(Stored data)
Start of Block

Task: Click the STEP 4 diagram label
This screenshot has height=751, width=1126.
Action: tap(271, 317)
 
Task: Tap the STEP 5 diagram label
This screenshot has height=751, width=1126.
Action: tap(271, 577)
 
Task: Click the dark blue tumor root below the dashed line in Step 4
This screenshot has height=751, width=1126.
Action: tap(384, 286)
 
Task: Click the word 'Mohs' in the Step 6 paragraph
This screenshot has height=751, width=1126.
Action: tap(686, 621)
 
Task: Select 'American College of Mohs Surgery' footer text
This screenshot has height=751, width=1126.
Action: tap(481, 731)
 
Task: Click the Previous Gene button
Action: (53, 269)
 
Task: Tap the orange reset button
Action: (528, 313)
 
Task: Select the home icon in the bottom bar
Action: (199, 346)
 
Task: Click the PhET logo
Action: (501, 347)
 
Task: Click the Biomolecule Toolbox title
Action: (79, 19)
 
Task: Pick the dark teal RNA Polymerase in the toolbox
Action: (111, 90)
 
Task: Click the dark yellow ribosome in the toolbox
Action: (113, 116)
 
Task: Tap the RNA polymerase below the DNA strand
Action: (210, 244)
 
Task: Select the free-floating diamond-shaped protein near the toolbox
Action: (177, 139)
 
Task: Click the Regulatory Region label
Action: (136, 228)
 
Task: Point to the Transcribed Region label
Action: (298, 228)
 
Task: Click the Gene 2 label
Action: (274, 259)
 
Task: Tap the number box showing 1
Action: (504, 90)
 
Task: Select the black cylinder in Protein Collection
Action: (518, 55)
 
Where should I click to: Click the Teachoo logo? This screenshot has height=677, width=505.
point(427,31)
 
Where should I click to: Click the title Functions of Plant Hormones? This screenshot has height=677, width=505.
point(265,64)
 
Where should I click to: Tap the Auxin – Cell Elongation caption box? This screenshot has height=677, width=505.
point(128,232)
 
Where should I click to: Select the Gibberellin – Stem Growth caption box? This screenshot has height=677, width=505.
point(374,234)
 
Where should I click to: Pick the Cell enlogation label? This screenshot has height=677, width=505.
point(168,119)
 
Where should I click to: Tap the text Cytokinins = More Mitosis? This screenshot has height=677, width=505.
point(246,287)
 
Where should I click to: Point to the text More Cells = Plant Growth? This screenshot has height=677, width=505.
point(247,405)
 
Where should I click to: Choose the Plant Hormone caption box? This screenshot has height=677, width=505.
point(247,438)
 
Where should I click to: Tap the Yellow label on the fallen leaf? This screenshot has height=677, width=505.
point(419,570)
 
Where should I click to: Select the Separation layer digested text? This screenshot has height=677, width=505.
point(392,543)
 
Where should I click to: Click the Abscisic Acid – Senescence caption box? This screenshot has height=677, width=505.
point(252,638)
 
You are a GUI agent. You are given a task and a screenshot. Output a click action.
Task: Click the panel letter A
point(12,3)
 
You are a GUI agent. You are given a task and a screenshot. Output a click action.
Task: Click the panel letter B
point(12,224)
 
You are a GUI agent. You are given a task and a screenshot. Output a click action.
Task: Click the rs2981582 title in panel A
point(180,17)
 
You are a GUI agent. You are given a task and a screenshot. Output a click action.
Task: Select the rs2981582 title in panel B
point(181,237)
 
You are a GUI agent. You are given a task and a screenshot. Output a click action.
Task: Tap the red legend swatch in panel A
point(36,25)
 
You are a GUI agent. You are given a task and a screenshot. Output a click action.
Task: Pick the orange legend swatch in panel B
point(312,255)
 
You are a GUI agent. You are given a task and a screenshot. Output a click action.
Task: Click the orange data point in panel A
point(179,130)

End of Block

Work to be completed
Your response should be the lines above from the first to the one containing "Action: tap(271, 577)", inclusive, each given exactly.

Finished exercise
Task: Click the STEP 4 diagram label
This screenshot has height=751, width=1126.
Action: tap(271, 317)
 
Task: Tap the STEP 5 diagram label
This screenshot has height=751, width=1126.
Action: tap(271, 577)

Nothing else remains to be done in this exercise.